Na história da civilização o homem dominou a língua, o fogo; atravessou o oceano e conquistou novos mundos e povos; aprendeu a escrita e, assim, representou o mundo. A aquisição cultural do homem o transformou num semi-deus – uma concepção de onipotência e onisciência; Freud o chamou de Deus de Prótese. No entanto, o homem com seus ideais culturais e em seu papel de semelhante a deus, não se sentiu feliz. Não basta ser deus é preciso ser belo. Talvez possamos pensar que a civilização realmente começa quando o objetivo primário de satisfação de necessidades é abandonado. O homem civilizado reverencia a beleza, a cultura e passa a ter preocupações para além do valor prático.
O homem se serviu de toda uma gama de criações culturais para regulamentar e ordenar os relacionamentos mútuos, pois, substituiu o poder do indivíduo pelo poder de uma comunidade. Saiu da barbárie para se civilizar. “A liberdade do indivíduo não constitui um dom da civilização”. Isto quer dizer que o homem cria o Estado e as Leis para servirem de exemplo e regra a um todo maior; essas Leias passam a ser inseridas de forma natural na convivência entre os homens, com o objetivo de conter as pulsões primitivas que ainda o habitam. De qualquer forma, a ordem sempre está por um fio tênue; então, a cultura exige sublimação contínua. A limpeza, a beleza e a ordem são os primeiros indicativos da cultura civilizada. Freud, inclusive ironiza, citando o sabão como um símbolo da real civilização. Ora, a profilaxia, a higienização são movimentos de prazer e que podem reverter-se em sofrimento. A natureza conserva o estado primordial, então, consequentemente, conserva o principio de prazer, que por ora nos aventuramos a comparar com a estética e com o estado de liberdade. Nada que lembre a sujeira da morte faz o homem ser livre. A ordem estética, em nome do belo, produz um efeito de liberdade.

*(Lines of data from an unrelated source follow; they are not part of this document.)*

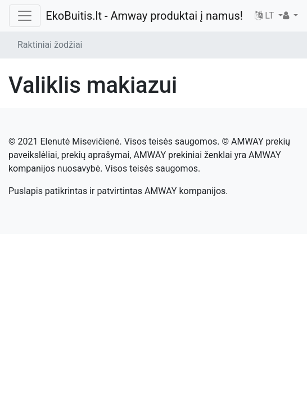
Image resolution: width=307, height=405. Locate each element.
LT (265, 15)
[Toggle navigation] (24, 15)
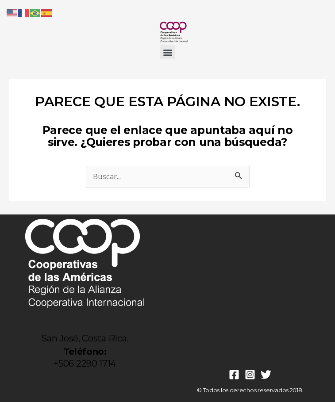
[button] (167, 52)
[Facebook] (234, 374)
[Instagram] (250, 374)
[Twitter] (266, 374)
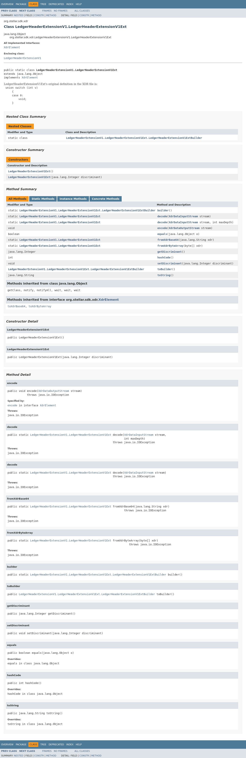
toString (163, 275)
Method (51, 15)
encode (162, 228)
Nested (18, 15)
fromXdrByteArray (170, 245)
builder (163, 210)
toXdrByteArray (40, 306)
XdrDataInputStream (183, 216)
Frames (47, 10)
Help (79, 4)
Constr (39, 15)
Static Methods (43, 198)
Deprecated (56, 4)
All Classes (82, 10)
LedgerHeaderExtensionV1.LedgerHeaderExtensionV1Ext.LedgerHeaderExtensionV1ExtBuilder (134, 137)
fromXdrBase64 (168, 239)
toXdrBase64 (16, 306)
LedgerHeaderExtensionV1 (22, 58)
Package (21, 4)
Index (70, 4)
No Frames (60, 10)
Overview (7, 4)
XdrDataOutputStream (184, 228)
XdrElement (12, 47)
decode (162, 216)
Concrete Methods (106, 198)
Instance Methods (73, 198)
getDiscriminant (169, 251)
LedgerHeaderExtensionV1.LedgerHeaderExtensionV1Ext (59, 216)
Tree (43, 4)
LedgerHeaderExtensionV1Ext (29, 171)
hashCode (163, 257)
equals (162, 234)
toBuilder (164, 269)
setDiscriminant (169, 263)
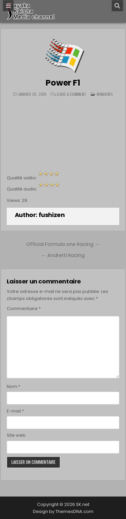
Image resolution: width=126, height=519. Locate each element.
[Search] (117, 5)
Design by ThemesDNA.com (63, 511)
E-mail (15, 411)
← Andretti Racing (63, 255)
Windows (104, 94)
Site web (16, 435)
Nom (13, 386)
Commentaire (24, 308)
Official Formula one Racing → (62, 244)
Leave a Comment (71, 94)
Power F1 (63, 82)
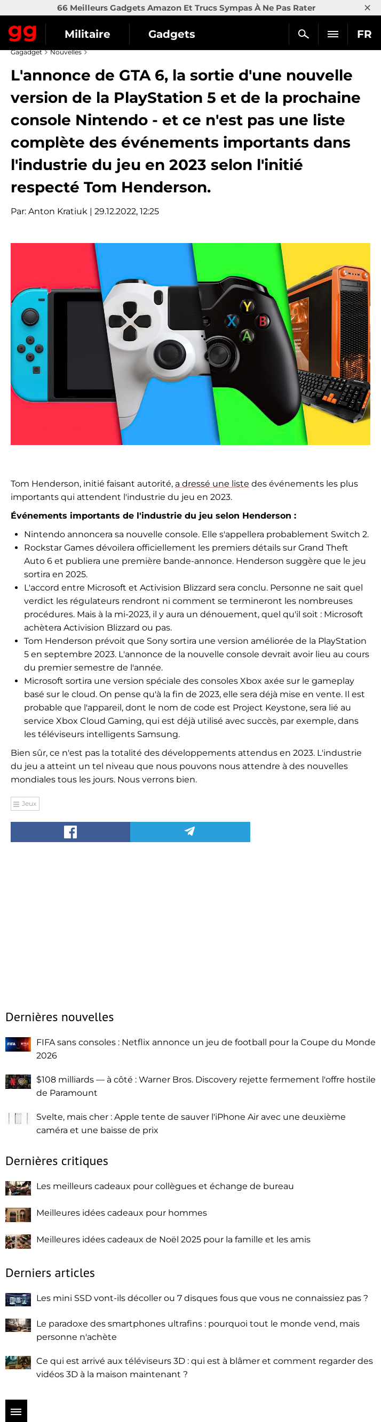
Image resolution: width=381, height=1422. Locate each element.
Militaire (87, 34)
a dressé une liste (212, 484)
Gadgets (171, 34)
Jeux (29, 803)
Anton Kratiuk (58, 211)
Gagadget (22, 31)
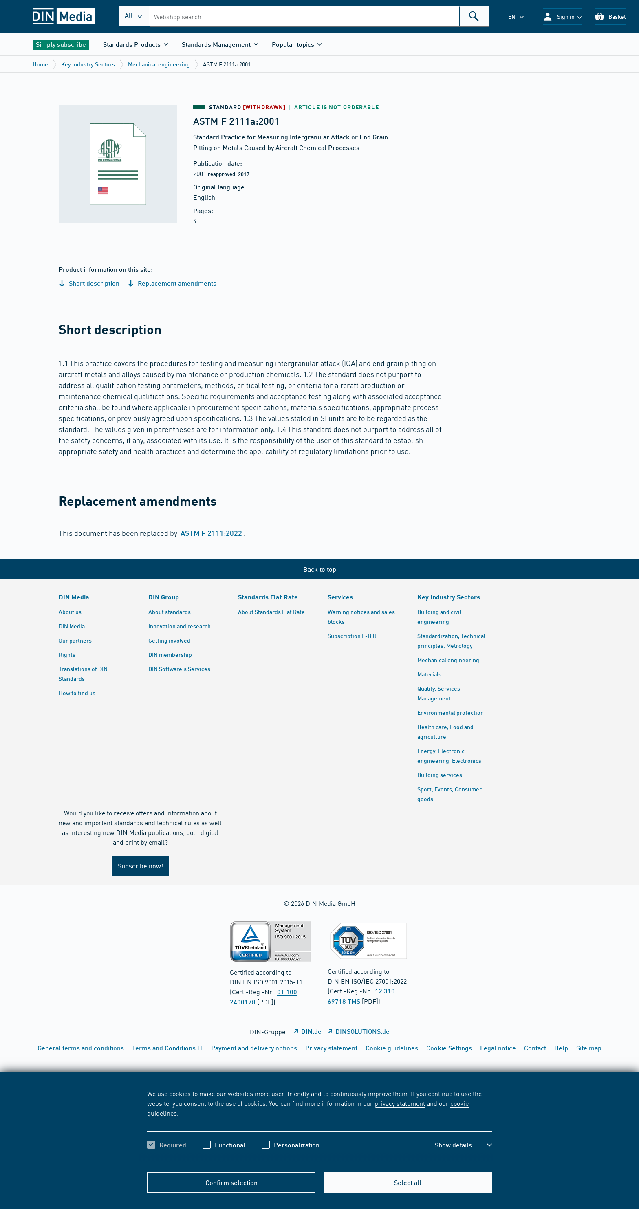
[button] (562, 16)
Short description (89, 283)
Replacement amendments (172, 283)
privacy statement (400, 1103)
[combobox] (319, 16)
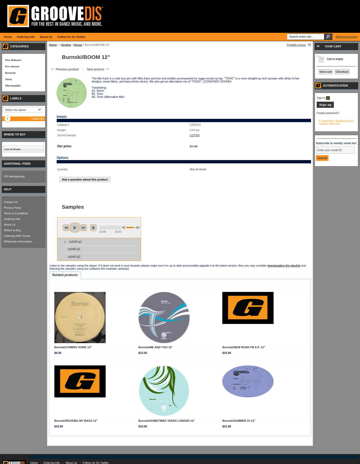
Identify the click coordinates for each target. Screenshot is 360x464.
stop (93, 227)
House (78, 44)
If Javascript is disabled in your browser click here (336, 122)
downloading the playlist (283, 265)
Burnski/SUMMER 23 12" (238, 420)
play (75, 228)
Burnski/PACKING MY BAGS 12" (76, 420)
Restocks (10, 72)
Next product (98, 69)
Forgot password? (328, 112)
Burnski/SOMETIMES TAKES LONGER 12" (166, 420)
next (83, 227)
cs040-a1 (75, 242)
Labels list (38, 118)
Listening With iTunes (17, 235)
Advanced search (346, 36)
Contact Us (11, 202)
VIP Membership (14, 176)
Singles (66, 44)
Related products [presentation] (65, 275)
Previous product (64, 69)
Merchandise (13, 85)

O homem é um ser protético e a sua liberdade também é uma prótese ou, na melhor das hipóteses, uma garantia de ilusão, pois a humanidade só entrou em relações humanas civilizadas por meio de um contrato social que conferiu ao Estado o poder de coerção. A justiça é feita exclusivamente pela comunidade dos homens, só a ela cabe fazer o que é justo, nenhum indivíduo está autorizado a fazer justiça com as próprias mãos sem a devida punição da comunidade. Liberdade, então, é uma ilusão.
Em suma, as instituições sociais são, sobre tudo, barreiras contra o assassinato, o estupro e o incesto. A vida em sociedade é como uma imposição; tais barreiras funcionam para proteger a sobrevivência da humanidade, apesar de que também geram seu mal estar... Cabe à cultura interferir no desejo dos indivíduos, suprimindo, reprimindo as necessidades pulsionais primitivas, que continuam a supurar no inconsciente e buscam constantemente uma vazão de força ilimitada.
Referências:
FREUD, Sigmund. O Mal Estar na Civilização – (1929 [1930]) v. XXI. In: ____ Edição Eletrônica das Obras Completas de Freud. RJ: Imago [200?]
GAY, Peter. Freud: Uma Vida Para Nosso Tempo. Tradução de Denise Bottmanns. SP: Companhia das Letras – 1989.
HENRIQUEZ, Eugène. Da Horda ao Estado: psicanálise do vínculo social. Tradução de Teresa Cristina Carreteiro e Jacyara Nasciutti. RJ: Jorge Zahar Editor – 1996.
MARCUSE, Herbert. Eros e Civilização: uma interpretação filosófica do pensamento de Freud. Tradução de Álvaro Cabral. RJ: LTC Editora, [199?] – 8º Edição.